> _Your task_
Starting at the line with "The height and width of the screenshot is (768, 1024)." and going on through the line with "The width and height of the screenshot is (900, 571).", reproduce each line in the records below exactly and nothing more.

> _Exercise input_

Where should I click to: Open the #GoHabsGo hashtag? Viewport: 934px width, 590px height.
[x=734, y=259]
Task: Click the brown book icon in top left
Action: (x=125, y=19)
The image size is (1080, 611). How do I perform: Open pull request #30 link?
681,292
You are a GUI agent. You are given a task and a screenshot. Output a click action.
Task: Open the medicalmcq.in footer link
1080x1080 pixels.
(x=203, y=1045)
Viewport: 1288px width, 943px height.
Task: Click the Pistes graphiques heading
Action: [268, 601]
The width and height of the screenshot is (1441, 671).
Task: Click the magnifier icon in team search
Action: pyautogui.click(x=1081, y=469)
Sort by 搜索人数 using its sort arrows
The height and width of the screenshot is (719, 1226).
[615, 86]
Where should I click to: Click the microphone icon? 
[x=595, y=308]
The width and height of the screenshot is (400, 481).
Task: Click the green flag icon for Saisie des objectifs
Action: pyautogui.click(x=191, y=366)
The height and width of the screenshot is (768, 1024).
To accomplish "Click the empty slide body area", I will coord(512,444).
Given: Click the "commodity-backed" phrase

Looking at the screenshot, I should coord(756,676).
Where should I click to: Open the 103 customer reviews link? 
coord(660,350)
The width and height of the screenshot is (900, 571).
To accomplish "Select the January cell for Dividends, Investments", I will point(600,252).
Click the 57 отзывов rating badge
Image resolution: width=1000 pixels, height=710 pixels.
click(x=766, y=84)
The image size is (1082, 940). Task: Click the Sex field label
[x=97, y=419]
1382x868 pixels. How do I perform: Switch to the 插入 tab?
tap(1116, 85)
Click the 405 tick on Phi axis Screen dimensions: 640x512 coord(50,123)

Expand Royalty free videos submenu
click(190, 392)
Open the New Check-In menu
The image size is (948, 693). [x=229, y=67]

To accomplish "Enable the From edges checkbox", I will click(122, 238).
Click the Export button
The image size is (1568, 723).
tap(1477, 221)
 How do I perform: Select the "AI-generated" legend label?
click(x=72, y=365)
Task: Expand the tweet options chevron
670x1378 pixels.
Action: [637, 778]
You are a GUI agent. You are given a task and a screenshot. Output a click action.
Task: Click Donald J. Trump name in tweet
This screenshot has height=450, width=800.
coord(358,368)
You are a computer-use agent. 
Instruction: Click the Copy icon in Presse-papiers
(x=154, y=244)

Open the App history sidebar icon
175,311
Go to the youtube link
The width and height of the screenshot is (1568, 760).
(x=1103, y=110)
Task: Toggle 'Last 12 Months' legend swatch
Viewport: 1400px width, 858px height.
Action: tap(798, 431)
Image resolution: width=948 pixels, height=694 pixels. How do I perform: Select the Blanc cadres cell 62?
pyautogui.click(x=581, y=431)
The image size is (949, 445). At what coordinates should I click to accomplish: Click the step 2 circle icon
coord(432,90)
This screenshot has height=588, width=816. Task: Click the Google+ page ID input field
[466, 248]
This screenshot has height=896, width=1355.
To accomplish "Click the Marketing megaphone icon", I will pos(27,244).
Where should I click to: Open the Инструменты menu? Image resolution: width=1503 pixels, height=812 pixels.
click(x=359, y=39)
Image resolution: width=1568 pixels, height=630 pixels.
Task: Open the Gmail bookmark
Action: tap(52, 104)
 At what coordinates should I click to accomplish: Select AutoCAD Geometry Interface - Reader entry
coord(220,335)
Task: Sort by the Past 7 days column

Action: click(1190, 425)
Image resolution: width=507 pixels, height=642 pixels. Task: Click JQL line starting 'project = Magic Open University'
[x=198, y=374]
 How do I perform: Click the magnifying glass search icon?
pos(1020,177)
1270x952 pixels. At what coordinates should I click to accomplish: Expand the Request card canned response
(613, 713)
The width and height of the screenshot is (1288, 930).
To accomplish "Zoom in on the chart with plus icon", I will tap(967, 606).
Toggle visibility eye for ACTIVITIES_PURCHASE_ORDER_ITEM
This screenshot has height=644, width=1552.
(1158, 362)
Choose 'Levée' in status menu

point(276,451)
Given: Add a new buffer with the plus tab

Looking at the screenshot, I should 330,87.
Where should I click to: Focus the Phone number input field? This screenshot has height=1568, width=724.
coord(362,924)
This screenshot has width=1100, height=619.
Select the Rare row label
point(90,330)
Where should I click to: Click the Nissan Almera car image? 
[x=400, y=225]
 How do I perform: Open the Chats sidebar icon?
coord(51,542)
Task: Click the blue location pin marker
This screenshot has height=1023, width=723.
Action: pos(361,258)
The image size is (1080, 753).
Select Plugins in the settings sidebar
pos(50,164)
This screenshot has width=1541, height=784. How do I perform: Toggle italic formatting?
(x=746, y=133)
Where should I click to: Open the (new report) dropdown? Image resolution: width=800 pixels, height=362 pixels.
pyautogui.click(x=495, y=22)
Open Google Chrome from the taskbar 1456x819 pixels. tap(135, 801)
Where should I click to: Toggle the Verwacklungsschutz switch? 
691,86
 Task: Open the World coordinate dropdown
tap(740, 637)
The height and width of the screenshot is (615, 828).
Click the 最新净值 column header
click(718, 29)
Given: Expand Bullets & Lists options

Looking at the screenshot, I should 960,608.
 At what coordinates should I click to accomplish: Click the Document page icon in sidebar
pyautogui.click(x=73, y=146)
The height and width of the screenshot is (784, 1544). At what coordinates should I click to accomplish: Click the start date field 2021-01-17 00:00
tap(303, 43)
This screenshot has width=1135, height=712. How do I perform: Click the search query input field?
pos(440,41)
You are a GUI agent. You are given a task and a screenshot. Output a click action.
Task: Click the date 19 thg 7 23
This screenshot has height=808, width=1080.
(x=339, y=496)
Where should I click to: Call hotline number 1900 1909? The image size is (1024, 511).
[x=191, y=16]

> _Response to this task_
The height and width of the screenshot is (768, 1024).
To accomplish "Click the empty slide body area", I will coord(512,444).
Given: Click the "commodity-backed" phrase

Looking at the screenshot, I should coord(756,676).
Where should I click to: Open the 103 customer reviews link? 
coord(660,350)
The width and height of the screenshot is (900, 571).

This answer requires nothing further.